Mercy. Merciful. Those words bring a touch of warmth into the cold harshness of life—like the fragrance of baked apples and cinnamon wafting from the kitchen to the fireplace on a cold winter’s day.
Hark! the herald angels sing,
‘Glory to the new-born King!
Peace on earth, and mercy mild;
God and sinners reconciled. – Charles Wesley
Phillips Brooks wrote of an Everlasting Light shining in the dark streets of Bethlehem, and the result was mercy: “The hopes and fears of all the years are met in thee tonight.” When Placide Chapeau de Roquemaure was asked by the parish priest to write a Christmas poem, these words gushed from his heart:
O Holy Night, the stars are brightly shining.
It is the night of our dear Savior’s birth.

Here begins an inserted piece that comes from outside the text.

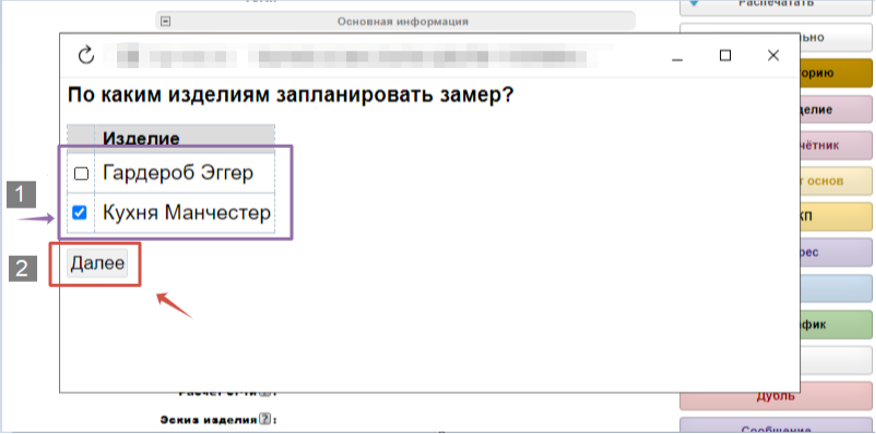Click the reload icon in the dialog
Screen dimensions: 876x434
tap(85, 55)
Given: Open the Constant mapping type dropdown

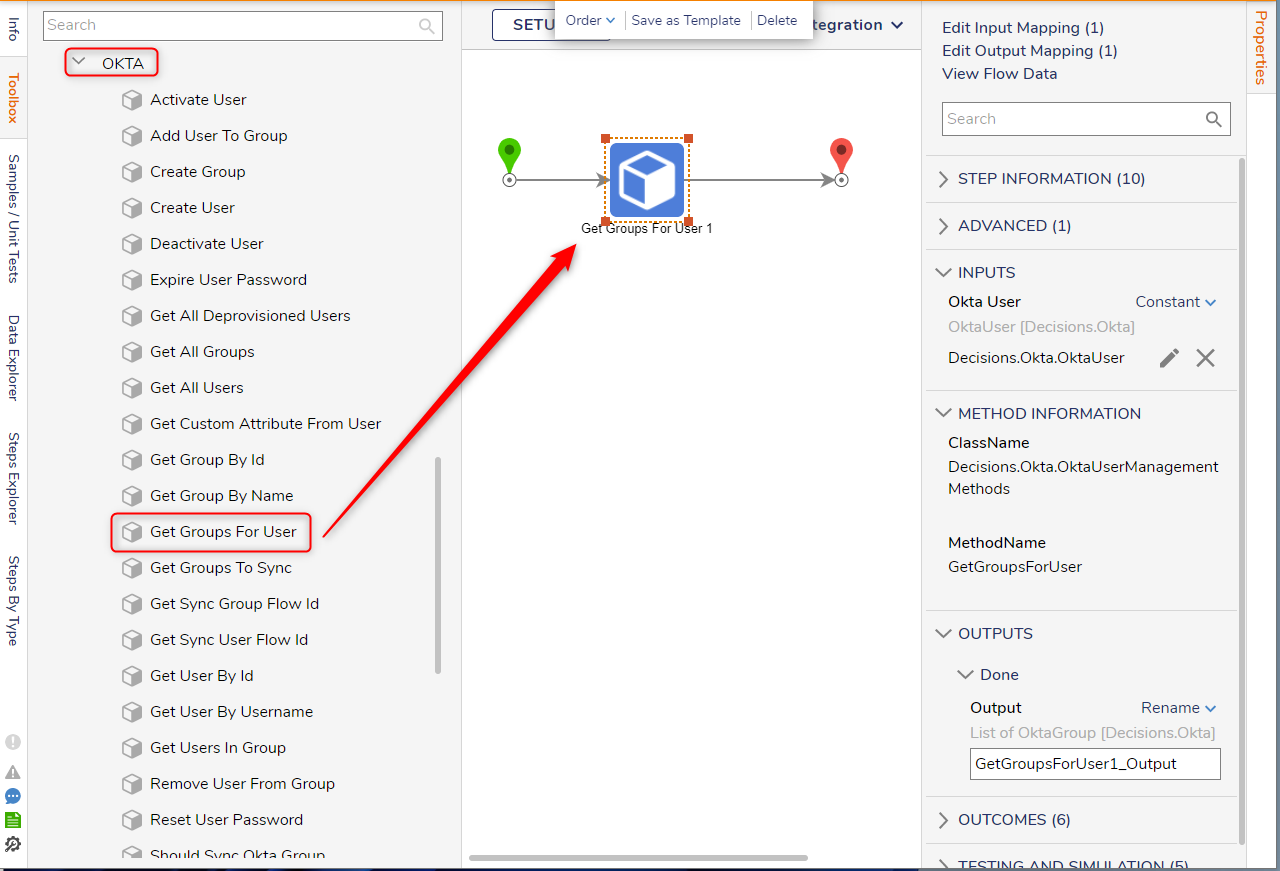Looking at the screenshot, I should [1176, 302].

Long lay the world in sin and error pining
’Til He appeared and the soul felt its worth.
William Barclay says that the Greek word for mercy and its Hebrew counterparts mean much more than “feel[ing] sorry for someone in trouble… Mercy means the ability to get right inside the other person’s skin until we can see things with his eyes, think things with his mind, and feel things with his feelings.” He echoes the writer of Hebrews: This High Priest of ours understands our weaknesses, for he faced all of the same testings we do, yet he did not sin. So let us come boldly to the throne of our gracious God. There we will receive his mercy, and we will find grace to help us when we need it most” (4:15-16)
Hardly anything demonstrates mercy more than the celebration of the Incarnation at Christmas. That’s why I play Christmas music all year. I need to be reminded that God understands me and my weaknesses—and He is ready to come to my rescue. That’s mercy. When I fall, and promise that I will not do that again, and then do it again, I don’t get under His skin, because He has already got into my skin! That’s mercy. “He redeems me from death and crowns me with love and tender mercies… He does not punish us for all our sins; he does not deal harshly with us, as we deserve… For he knows how weak we are; he remembers we are only dust” (Psalm 103:4, 10, 14). That’s mercy.

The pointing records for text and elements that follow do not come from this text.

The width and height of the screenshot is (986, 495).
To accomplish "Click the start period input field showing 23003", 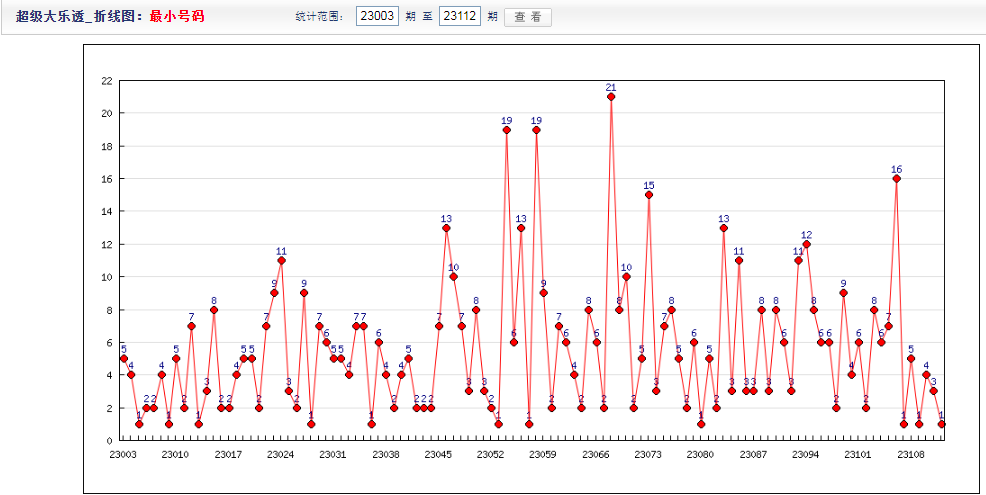I will (377, 17).
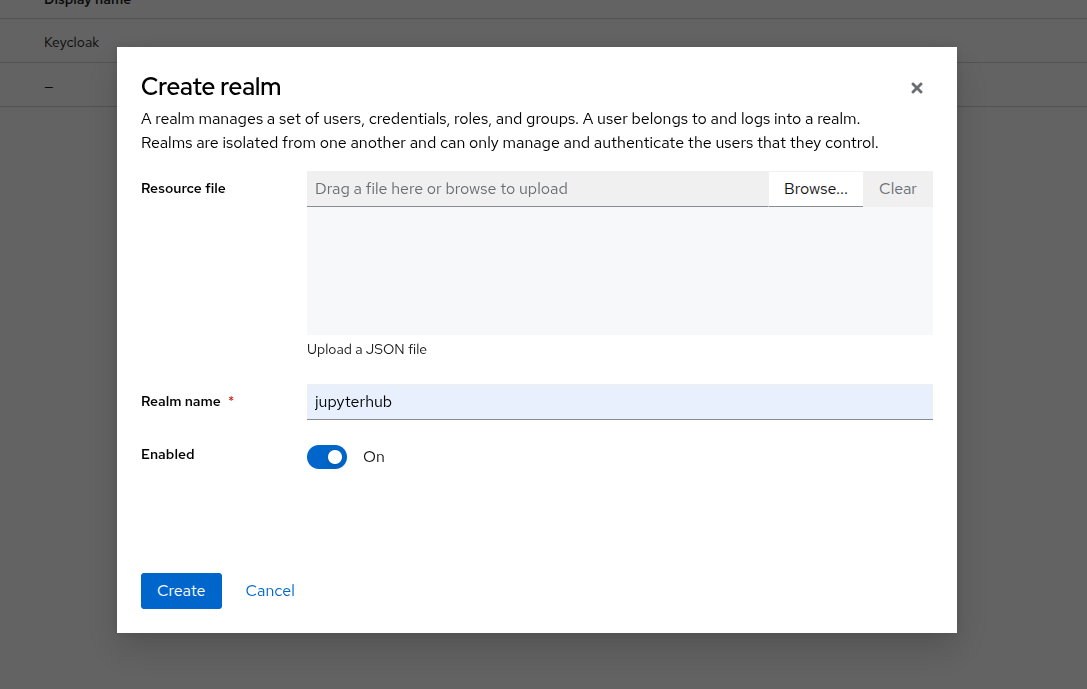Focus the Realm name field containing jupyterhub

click(619, 402)
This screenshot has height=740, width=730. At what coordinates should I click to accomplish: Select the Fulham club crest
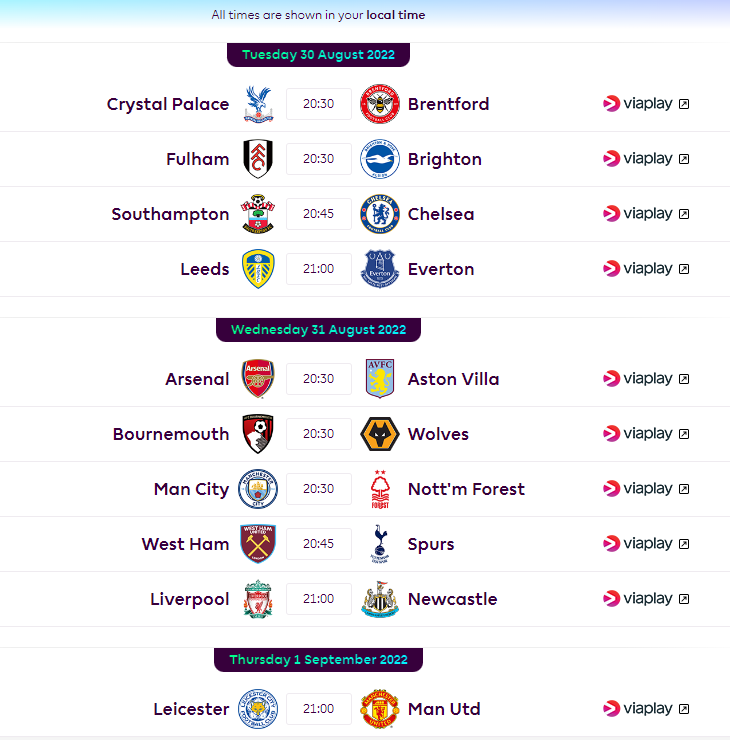click(x=258, y=159)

Jesus reminds us that a stewardship comes with that gift of mercy: “God blesses those who are merciful, for they will be shown mercy.” (Matthew 5:7). Receiving the gift means sharing the gift. So, how do I share the gift of mercy—with my family, with my schoolmates, with my co-workers?
- Remember that God got right into your skin through Jesus—not because He had to, but because He loved you.
- Remember that mercy and patience grows out of understanding. Before you fly off the handle, “get into his skin” and see things with his eyes, think things with her mind, feel things with his feelings. That will help raise your mercy quotient.
- Remember that giving mercy is healthy because you will be shown mercy. Mercy begets mercy—in our all our relationships. And we all need a good dose of mercy. Give freely and receive.
Try getting into their skin instead of getting under their skin. They will like it and you will too!